▶ _WHAT THE TASK ASKS_:
For the lines from the one with "You are a computer-use" to the end of the listing below, both ends included, give an exact copy and nothing more. Do not copy pictures.

▶ _DATA PROVIDED_:
++++++

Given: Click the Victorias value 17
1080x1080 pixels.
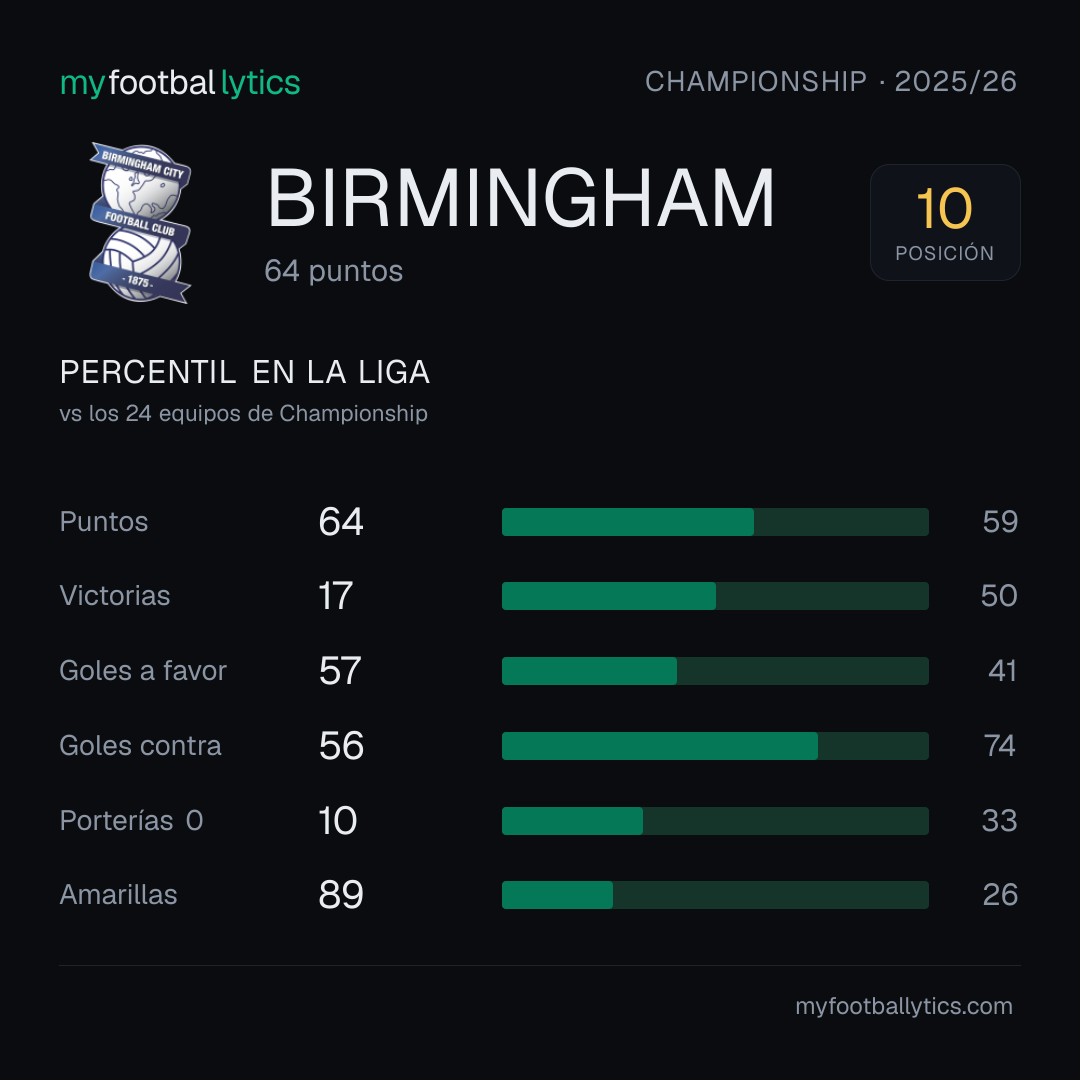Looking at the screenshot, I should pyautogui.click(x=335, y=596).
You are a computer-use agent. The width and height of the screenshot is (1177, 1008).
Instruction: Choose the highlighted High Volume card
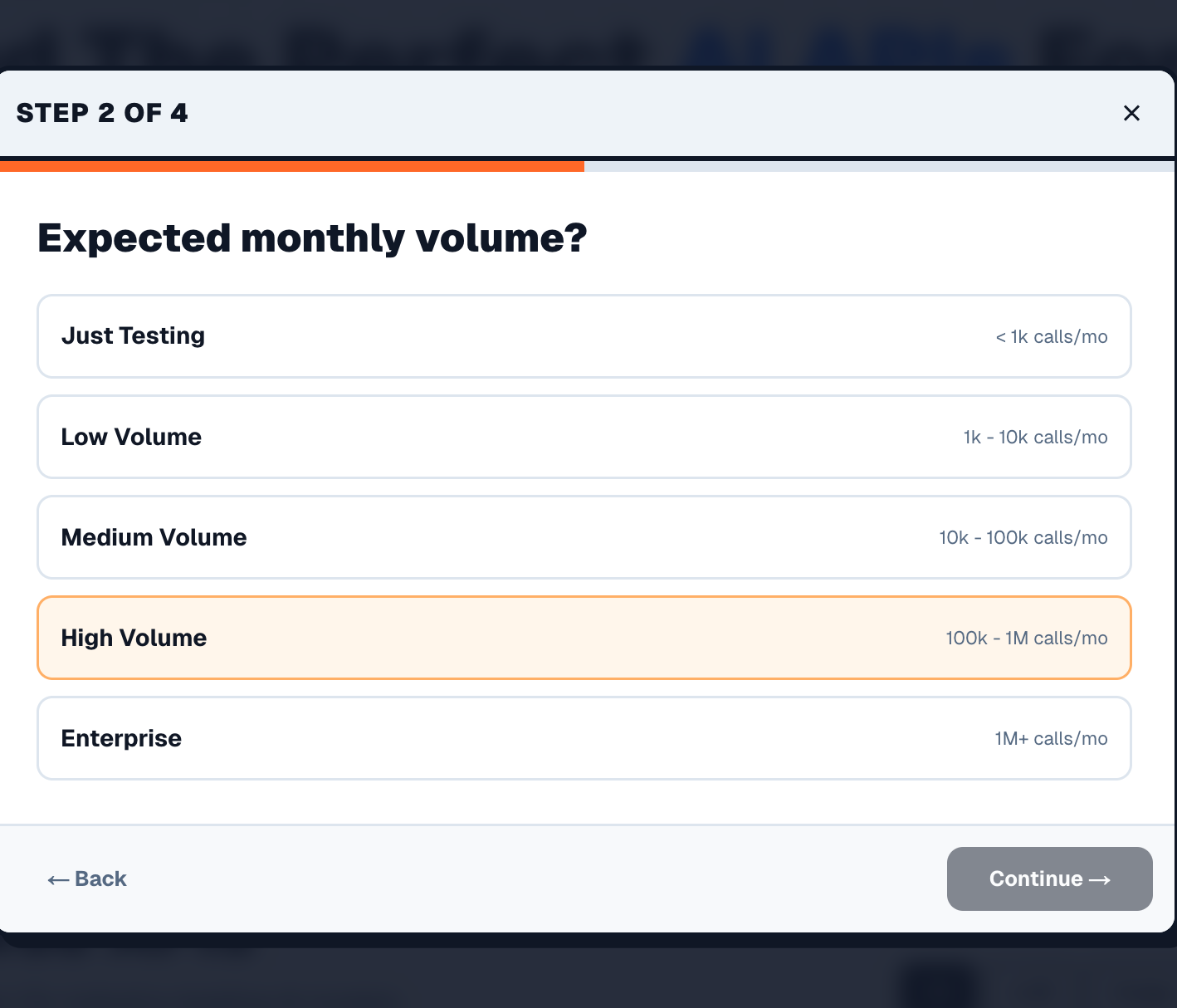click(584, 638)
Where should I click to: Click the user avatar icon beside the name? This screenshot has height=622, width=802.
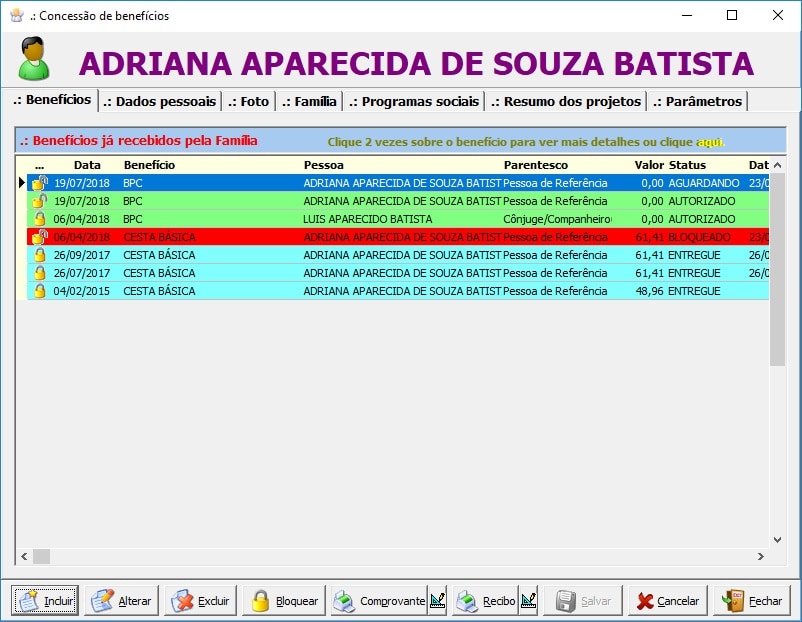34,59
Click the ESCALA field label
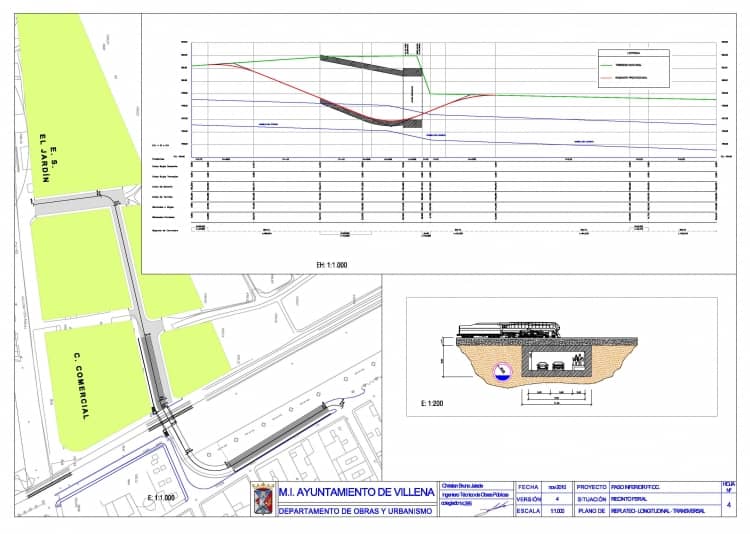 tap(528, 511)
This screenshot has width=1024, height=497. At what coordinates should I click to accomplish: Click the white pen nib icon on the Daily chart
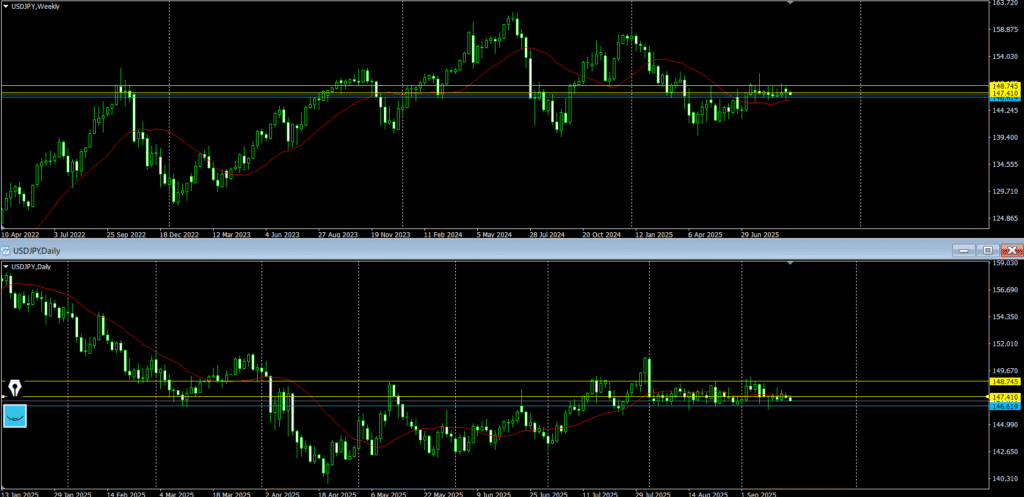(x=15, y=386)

++++++

▶ _WRITTEN ANSWER_:
You are a computer-use agent. The width and height of the screenshot is (1177, 1008).
Instruction: Choose the highlighted High Volume card
click(584, 638)
Where should I click to: Click the user avatar icon beside the name? This screenshot has height=622, width=802.
34,59
Click the ESCALA field label
 tap(528, 511)
This screenshot has width=1024, height=497. At what coordinates should I click to accomplish: Click the white pen nib icon on the Daily chart
(x=15, y=386)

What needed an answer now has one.